As Gregg Jasper and Randy Bigham have written in their biography of Renee Harris, Broadway Dame:
“Five days into the voyage, Sunday, April 14, the Harrises were still enjoying their shipboard routine. But a portent of the looming tragedy came when Renée suffered a freak injury that afternoon. She had been playing poker with her husband and six others in the B-Deck suite of millionaire Thomas Cardeza; Harry had asked her to ‘sit in,’ as she put it, in order to keep out a man suspected of being a cardsharp. When Harry pointed him out to her earlier, she was surprised he ‘looked so virtuous.’ Renée remembered “stakes were a dollar a chip” and that she was ‘ahead by $90’ when the summons for dinner was sounded: ‘We played our game of poker on an enclosed deck just outside the main stairway. Heeding the bugle call for dressing, I was making my way to my stateroom when in descending the stairs I slipped, I believe, on a greasy spot left by a tea cake. I took a header down six or seven steps.’ Incidentally, although it’s been incorrectly stated that her accident occurred on Saturday, Renée was clear in various published accounts, as well as in a letter to Gregg Jasper, that she “fell down the stairs the afternoon of the tragedy.”
René Harris was rescued in Collapsible D. When she boarded the Carpathia she was accommodated in a cabin vacated by the artist Colin Campbell Cooper and his wife Emma. Mr Campbell would later record the rescue in two paintings.
After Harry’s death, René discovered to what extent he was in debt. After arranging with creditors to repay what her husband owed them, she continued his business as a producer and manager of the Hudson, Harris and Fulton theaters. She was the first woman theatrical producer and manager on Broadway as well as the only female theater owner in New York.

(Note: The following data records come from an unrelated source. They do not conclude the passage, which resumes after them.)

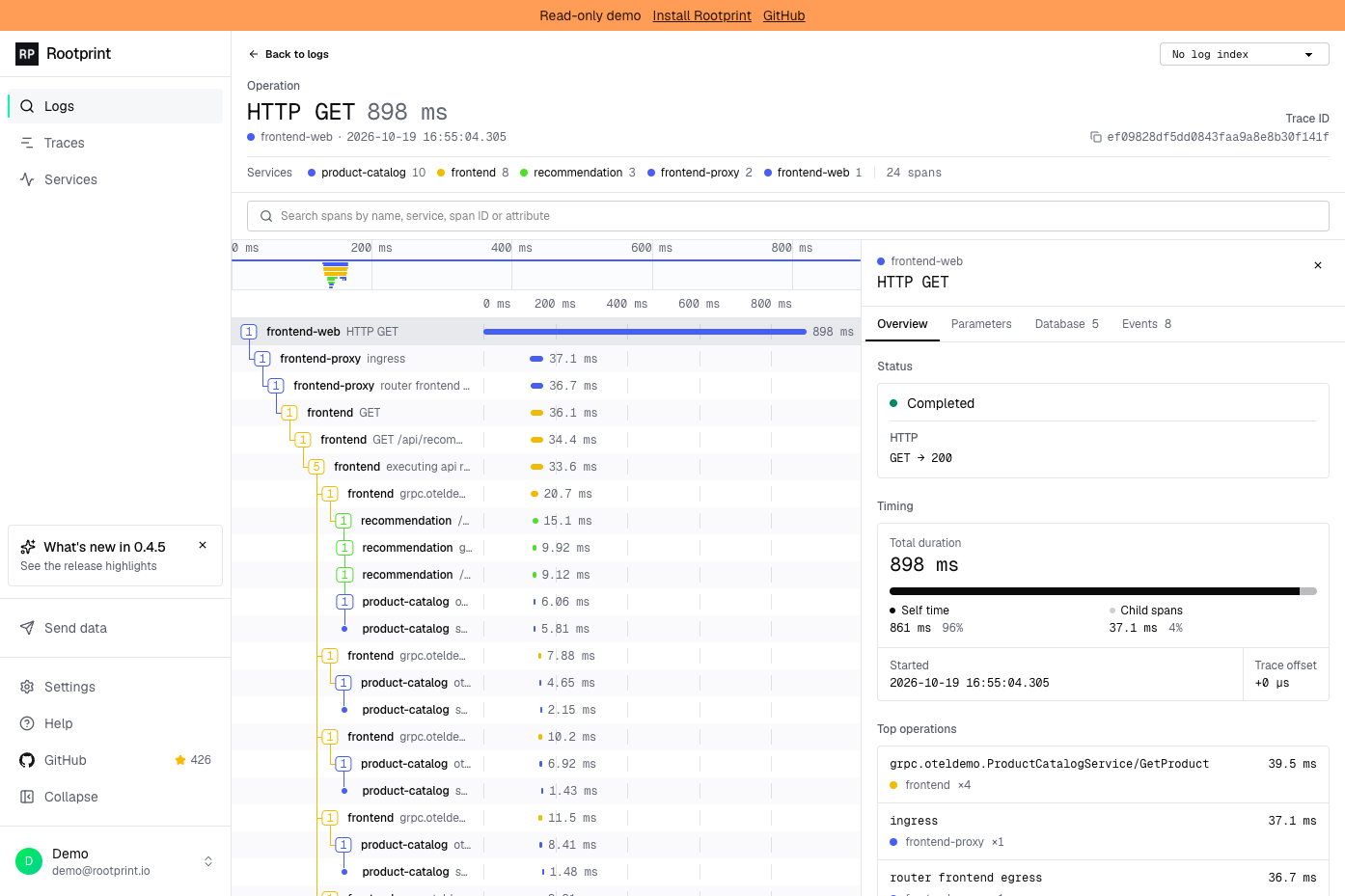Collapse the frontend executing api span with 5 children
Viewport: 1345px width, 896px height.
pyautogui.click(x=316, y=467)

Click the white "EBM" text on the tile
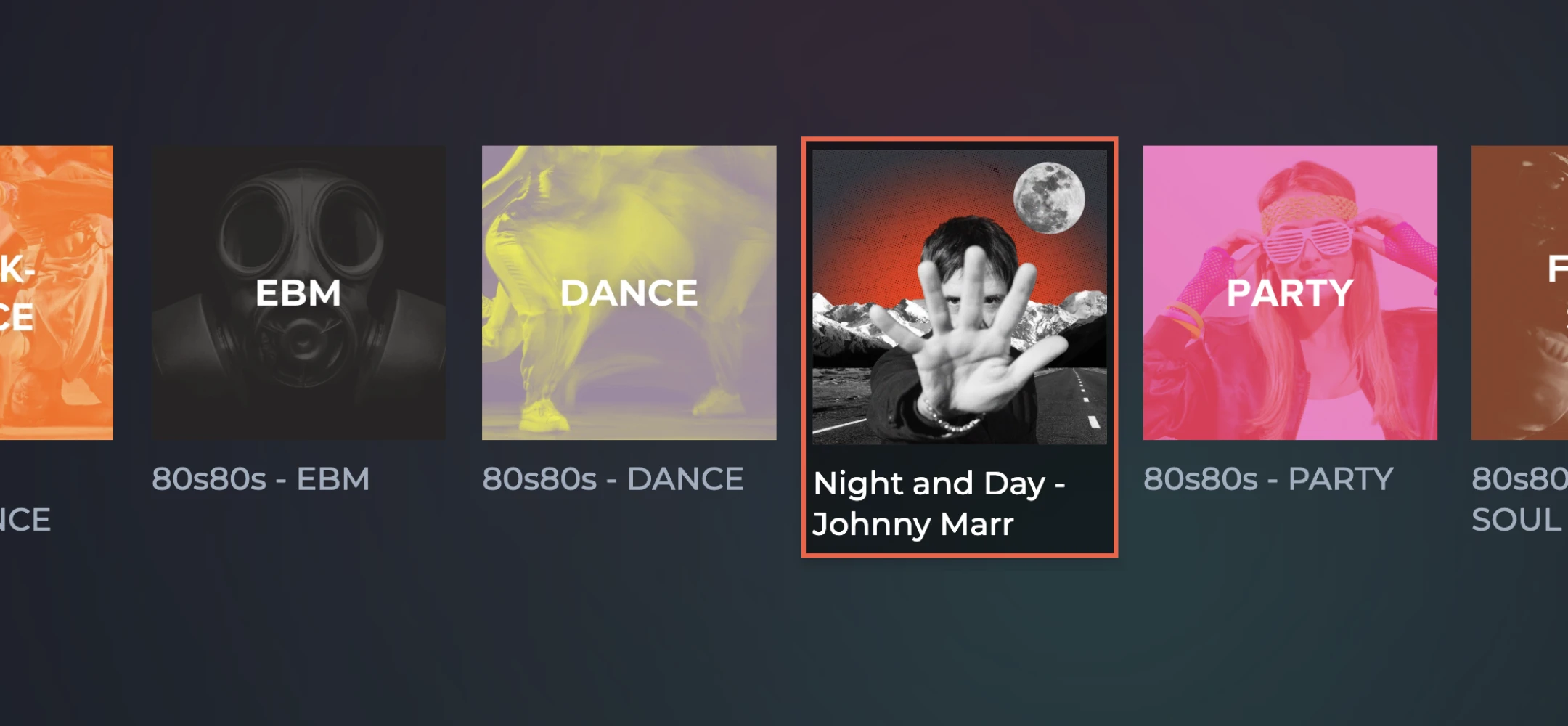298,293
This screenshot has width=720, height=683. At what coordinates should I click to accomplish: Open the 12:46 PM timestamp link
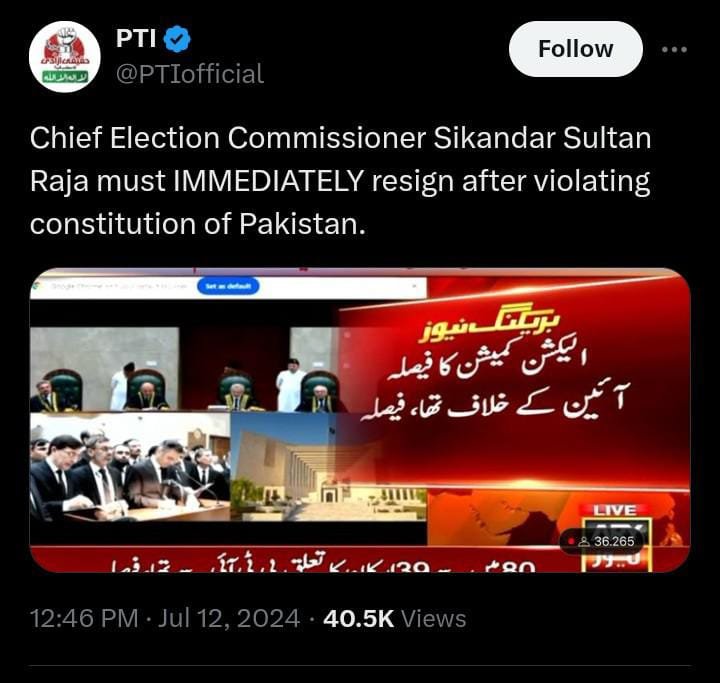click(x=84, y=618)
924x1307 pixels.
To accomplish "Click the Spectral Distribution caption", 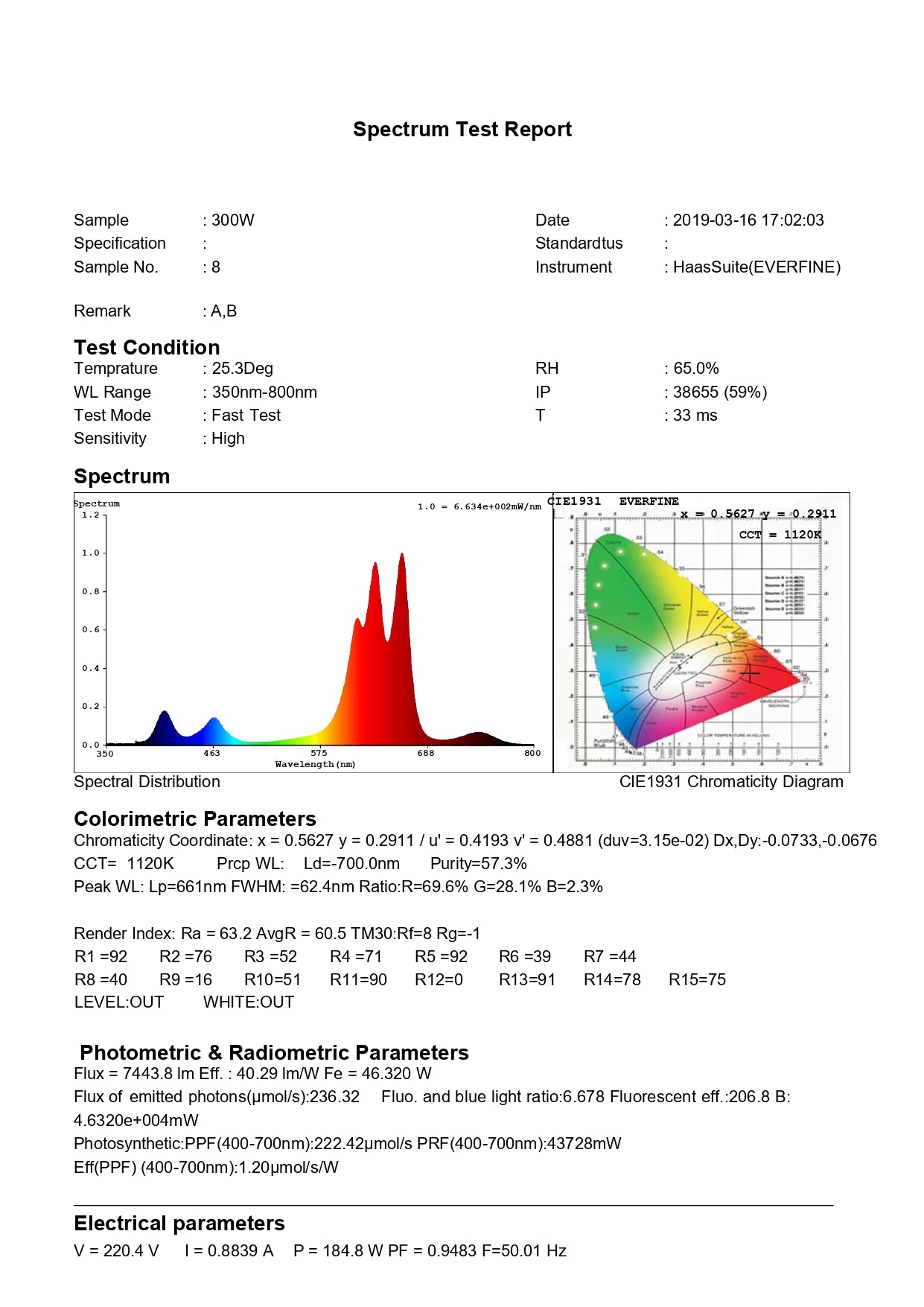I will [x=147, y=782].
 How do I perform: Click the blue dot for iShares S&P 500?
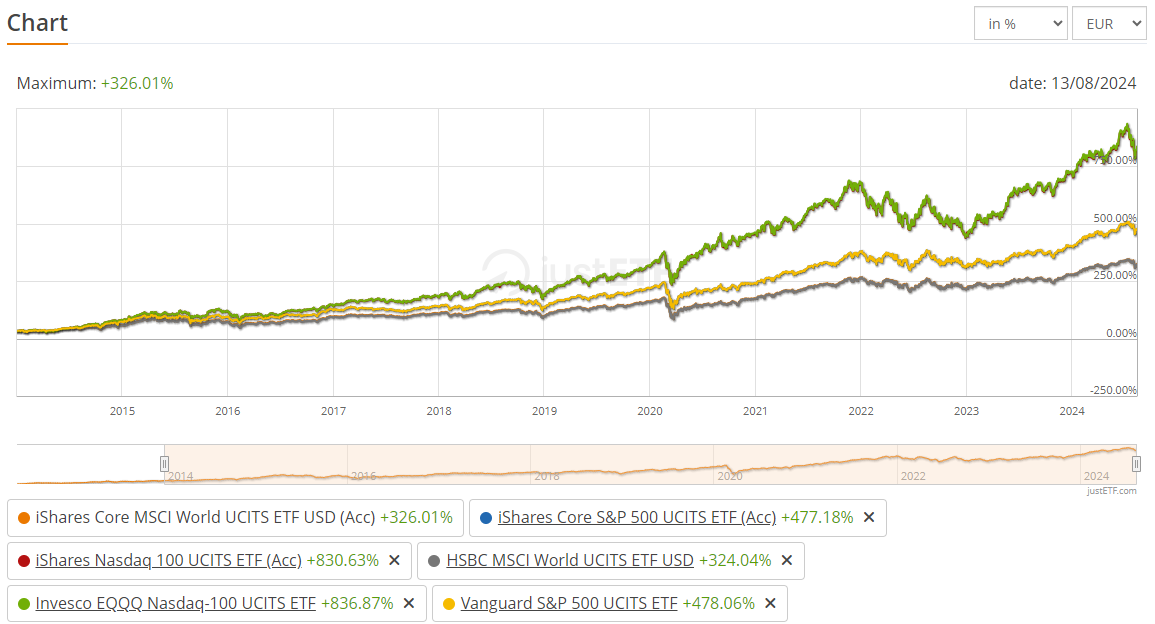coord(486,518)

René Harris produced and managed some of the most successful plays on the American stage during her 20 year career, including Damaged Goods (1913), Twin Beds (1914) and Friendly Enemies (1918). In the 1920s, she launched the careers of Barbara Stanwyck, Judith Anderson and Moss Hart. The biggest musical hit at the Hudson Theatre during her ownership was Hot Chocolates (1929) in which Louis Armstrong made his Broadway debut.
She remarried three times but was always known professionally as Mrs. Henry B. Harris. She sold the Harris Theatre in 1920, her lease was up on the Fulton Theatre in 1921 and she lost the Hudson Theatre in foreclosure in 1932.
René, who changed the spelling of her first name to Renée by 1940, remained active throughout her life. She participated in the promotional campaign for the 1955 bestselling book A Night to Remember by Walter Lord as well as the 1958 film based on the book.
She died on 2 September 1969 at age 93.